BEGIN Exercise passage

Following on from NEPOMAK UK’s successful Meze & Live Music night a couple of weeks ago, as its first post-pandemic in person get together, the UK Cypriot youth organisation were offered the unique opportunity by Dr Marios Psaras, Cultural Counsellor at the Cypriot High Commission, to visit the Fitzwilliam Museum which houses the main collections of the prestigious University of Cambridge.

The visit included a private, curated tour of the ancient Cyprus gallery as well as other exhibits in the museum by Dr Anastasia Christophilopoulou, Head of Antiquities at the museum and expert in ancient Cyprus. Her passion, illuminating knowledge, engaging discussion with the group, and her hospitality, certainly made for a successful (albeit tiring!) event.

The collection of antiquities from Cyprus held in the Fitzwilliam Museum ranges from circa 4000 BC to approximately the 4th century AD (Neolithic to the Late Roman Period), and represents the museum’s earliest antiquity artefacts, underlining the continuing importance of the island in the Mediterranean throughout history. The strong collection of artefacts at the museum has been as a result of studies and expeditions from the University itself. What this has meant in the case of the Fitzwilliam, is that there is more information available on the artefacts from the archives and these previous studies helping historians build a fuller picture of the period.

One of the many interesting discussions from the day was finding out that experts still think that Cyprus has a huge amount still to be discovered. One of the main reasons for this, is that Cyprus was not archeologically explored until the 19th century, mainly because the Western world didn’t realise how culturally rich the island was, compared for example to Greece and Italy, and also of course, access to expeditions has been limited since 1974. There is some collaboration between UK academics and the Cyprus Department of Antiquities to try and plug gaps in records and knowledge linked to artefacts discovered prior to the invasion but originating from the now occupied regions of the island.

The displays themselves include pottery with many pieces showing distinctive designs and also figurines in clay and copper alloy, glass vessels, stone sculpture and inscriptions. Cyprus had a unique style for pottery, and is very distinct from the ancient Greek or Roman equivalents. Pottery was made in two tones, which was achieved not from painting the items, but the firing technique in the kilns, and also the shape of the objects was unusual. They would take a typical cup or carafe shape from the period, but added zoological designs linked to rituals, or they would cut out geometric designs at the rim.

END Exercise passage

• **Problems to solve**:
[a] Translate this sentence from the article on the NEPOMAK UK visit to the Fitzwilliam Museum into Spanish: "The displays themselves include pottery with many pieces showing distinctive designs and also figurines in clay and copper alloy, glass vessels, stone sculpture and inscriptions."
[b] Carry on the article about the NEPOMAK UK visit to the Fitzwilliam Museum, starting after its last sentence.

BEGIN Recorded data

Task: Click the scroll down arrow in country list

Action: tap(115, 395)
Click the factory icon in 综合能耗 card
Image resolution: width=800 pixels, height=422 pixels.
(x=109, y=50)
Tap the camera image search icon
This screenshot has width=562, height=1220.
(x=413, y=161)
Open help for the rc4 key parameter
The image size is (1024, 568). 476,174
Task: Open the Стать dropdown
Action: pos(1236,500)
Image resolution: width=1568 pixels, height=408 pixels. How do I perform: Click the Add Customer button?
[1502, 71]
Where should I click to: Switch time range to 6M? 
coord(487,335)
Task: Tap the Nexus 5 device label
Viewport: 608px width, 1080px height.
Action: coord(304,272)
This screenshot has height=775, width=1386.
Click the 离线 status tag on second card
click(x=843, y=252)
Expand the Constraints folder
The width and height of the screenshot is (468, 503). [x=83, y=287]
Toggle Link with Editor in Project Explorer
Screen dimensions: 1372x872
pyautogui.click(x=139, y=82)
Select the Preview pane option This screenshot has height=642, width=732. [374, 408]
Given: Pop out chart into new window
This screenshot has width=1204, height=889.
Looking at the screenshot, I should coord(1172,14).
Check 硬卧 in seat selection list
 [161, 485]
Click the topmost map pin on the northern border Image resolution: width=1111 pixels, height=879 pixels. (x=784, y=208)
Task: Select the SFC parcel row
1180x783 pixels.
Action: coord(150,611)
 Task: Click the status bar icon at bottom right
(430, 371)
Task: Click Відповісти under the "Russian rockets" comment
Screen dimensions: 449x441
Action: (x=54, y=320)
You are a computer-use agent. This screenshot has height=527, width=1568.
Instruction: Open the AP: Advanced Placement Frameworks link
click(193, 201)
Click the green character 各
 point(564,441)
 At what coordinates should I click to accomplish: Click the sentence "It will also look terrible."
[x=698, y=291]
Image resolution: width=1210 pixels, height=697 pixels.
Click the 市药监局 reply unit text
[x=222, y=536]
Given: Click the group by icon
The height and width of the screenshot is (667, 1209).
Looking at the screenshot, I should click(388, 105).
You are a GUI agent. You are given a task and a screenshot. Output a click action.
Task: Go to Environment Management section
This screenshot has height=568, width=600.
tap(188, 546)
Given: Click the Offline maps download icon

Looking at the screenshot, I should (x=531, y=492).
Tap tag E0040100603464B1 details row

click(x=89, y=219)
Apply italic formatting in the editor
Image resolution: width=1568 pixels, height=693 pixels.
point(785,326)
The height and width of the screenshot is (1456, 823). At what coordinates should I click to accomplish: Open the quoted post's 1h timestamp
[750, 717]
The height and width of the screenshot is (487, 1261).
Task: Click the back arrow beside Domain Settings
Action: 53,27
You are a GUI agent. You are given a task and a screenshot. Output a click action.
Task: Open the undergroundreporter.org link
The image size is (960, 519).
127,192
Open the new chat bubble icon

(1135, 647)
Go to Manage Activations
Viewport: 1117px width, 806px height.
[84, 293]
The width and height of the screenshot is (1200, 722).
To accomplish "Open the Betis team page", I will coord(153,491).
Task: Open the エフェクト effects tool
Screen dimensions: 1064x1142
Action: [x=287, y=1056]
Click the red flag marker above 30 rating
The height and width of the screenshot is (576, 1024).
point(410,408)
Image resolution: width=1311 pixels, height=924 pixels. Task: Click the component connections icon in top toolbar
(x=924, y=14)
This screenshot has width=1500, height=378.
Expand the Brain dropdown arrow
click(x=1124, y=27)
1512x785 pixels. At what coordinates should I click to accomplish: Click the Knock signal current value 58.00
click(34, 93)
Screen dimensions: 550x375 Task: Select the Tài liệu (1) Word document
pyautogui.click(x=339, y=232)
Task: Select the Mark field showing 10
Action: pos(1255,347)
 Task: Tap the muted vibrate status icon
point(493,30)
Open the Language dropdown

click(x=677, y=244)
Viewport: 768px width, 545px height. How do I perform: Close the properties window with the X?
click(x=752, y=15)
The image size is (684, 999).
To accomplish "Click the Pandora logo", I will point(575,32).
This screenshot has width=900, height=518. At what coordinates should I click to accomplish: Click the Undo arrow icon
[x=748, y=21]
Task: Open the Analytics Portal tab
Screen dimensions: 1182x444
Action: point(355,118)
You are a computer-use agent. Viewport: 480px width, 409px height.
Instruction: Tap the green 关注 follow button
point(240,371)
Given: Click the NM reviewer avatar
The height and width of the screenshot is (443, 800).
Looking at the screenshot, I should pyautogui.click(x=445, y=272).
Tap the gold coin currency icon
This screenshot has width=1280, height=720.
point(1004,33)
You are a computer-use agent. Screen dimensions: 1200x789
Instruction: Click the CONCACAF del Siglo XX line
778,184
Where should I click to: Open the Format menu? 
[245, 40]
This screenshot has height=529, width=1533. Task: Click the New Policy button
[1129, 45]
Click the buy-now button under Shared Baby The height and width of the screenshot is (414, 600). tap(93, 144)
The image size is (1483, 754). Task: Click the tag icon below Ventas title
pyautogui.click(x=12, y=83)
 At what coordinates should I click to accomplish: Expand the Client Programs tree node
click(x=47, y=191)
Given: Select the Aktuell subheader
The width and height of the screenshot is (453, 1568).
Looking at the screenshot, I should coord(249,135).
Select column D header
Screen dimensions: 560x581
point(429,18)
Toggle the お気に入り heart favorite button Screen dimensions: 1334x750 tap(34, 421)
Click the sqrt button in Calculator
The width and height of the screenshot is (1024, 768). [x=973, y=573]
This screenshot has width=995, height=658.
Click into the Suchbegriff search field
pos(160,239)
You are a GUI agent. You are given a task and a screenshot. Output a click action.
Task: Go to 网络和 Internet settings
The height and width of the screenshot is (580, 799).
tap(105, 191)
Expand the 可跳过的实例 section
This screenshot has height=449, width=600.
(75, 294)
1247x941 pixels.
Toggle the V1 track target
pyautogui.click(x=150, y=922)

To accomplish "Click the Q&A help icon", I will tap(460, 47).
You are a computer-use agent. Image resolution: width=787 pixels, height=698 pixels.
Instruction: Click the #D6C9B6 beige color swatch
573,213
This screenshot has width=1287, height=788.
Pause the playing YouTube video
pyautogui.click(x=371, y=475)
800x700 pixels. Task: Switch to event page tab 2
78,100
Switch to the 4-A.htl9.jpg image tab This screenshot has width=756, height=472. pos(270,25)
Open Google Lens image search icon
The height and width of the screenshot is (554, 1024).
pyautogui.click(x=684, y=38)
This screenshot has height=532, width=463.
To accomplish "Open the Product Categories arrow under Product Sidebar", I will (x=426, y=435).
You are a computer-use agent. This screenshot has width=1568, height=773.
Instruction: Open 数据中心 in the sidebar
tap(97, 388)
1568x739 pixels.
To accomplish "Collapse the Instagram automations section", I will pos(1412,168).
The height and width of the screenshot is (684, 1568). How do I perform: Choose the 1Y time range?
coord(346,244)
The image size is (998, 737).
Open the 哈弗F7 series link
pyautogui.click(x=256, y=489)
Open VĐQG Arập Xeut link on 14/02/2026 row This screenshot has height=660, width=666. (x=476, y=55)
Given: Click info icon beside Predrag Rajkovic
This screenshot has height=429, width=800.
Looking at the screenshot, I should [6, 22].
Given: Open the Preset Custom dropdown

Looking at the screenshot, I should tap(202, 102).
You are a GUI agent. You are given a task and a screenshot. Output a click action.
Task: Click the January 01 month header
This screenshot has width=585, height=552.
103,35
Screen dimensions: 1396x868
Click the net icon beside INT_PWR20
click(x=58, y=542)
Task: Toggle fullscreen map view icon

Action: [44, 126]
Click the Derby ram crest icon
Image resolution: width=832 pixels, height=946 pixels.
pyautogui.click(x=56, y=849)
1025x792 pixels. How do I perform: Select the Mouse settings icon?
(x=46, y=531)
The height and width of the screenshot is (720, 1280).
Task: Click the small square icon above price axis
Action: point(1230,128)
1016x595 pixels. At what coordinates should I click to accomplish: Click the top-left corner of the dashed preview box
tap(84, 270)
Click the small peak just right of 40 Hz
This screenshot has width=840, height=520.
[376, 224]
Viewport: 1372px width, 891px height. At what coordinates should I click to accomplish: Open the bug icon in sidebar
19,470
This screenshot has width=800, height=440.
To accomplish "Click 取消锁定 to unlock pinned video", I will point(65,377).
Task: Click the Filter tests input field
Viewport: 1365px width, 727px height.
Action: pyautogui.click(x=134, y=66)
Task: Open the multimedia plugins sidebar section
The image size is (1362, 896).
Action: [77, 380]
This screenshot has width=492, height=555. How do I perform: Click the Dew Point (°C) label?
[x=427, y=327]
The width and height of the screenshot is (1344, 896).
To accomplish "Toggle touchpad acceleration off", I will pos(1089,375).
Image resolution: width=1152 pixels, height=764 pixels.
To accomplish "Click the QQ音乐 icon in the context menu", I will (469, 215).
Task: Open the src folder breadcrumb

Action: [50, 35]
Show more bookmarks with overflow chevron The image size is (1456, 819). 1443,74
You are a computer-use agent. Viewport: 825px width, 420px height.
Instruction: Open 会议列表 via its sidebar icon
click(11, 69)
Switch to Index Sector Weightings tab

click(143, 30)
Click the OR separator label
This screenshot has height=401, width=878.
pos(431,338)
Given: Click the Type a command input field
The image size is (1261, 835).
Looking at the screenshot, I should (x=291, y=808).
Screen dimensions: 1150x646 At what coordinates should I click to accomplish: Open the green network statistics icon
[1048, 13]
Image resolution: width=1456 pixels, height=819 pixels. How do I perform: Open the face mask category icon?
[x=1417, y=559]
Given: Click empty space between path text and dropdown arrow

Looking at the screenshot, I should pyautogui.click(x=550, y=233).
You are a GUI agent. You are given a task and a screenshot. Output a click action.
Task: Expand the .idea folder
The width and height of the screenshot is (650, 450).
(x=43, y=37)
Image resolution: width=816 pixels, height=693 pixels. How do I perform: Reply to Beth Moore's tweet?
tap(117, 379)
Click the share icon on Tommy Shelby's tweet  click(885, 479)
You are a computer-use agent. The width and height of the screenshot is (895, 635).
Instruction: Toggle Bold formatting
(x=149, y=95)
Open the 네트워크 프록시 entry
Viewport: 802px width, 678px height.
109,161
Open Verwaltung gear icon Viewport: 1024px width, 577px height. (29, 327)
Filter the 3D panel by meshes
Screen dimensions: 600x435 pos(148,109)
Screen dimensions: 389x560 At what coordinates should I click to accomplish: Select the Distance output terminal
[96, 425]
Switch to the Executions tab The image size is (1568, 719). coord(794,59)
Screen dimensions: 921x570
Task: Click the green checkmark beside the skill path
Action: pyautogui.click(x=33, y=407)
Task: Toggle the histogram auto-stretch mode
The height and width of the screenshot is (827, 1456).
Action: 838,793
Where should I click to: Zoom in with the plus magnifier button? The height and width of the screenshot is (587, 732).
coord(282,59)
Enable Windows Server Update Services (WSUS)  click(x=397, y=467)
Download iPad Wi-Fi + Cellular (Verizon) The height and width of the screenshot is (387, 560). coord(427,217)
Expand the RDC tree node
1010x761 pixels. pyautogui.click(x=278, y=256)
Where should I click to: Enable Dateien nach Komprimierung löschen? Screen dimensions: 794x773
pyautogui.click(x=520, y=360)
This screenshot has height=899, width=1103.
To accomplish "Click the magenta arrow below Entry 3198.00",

END Recorded data

• **Written responses**:
[a] Las exposiciones en sí incluyen cerámica, con muchas piezas que muestran diseños distintivos, y también figurillas de arcilla y de aleación de cobre, vasijas de vidrio, escultura en piedra e inscripciones.

[b]
Cyprus has always been important in terms of trade in the region as a stopover on long journeys across the Mediterranean, however around 2300 BC saw the beginning of the development of bronze in Cyprus and this spearheaded the island into gaining regional importance and wealth. Bronze objects known to have been made in Cyprus have been found as far afield as southern Spain highlighting the level of export Cyprus had reached. This idea of the island maximising its natural resources continued throughout its history, and this includes the production of glass which was well renowned and specially ordered for some of Rome’s wealthiest households. The museum had a wonderful selection of Cypriot glassware on display which was a real treat to see. It is incredible to think that something so fragile has survived for so many years, but we are just privileged to be able to see it.

Constantine Alexandrou, NEPOMAK UK’s President, feels greatly honoured and thankful that the organisation was given such an insight into Cypriot history by the High Commission and the Fitzwilliam Museum, and “such opportunities spark keen interest in our members. It is extremely important that we are reminded of how interwoven Cyprus’ story is in the wider region and parallels can be drawn with the island’s impact in current global affairs now.”

Public engagement and community based cultural events are a priority for Dr Psaras after having had to ‘go digital’ during the pandemic, and he noted that he was fascinated by the genuine interest from NEPOMAK UK in the ancient history and culture of Cyprus when they held a similar event just before the pandemic at the British Museum, that he felt this event would be a great fit to work together again on.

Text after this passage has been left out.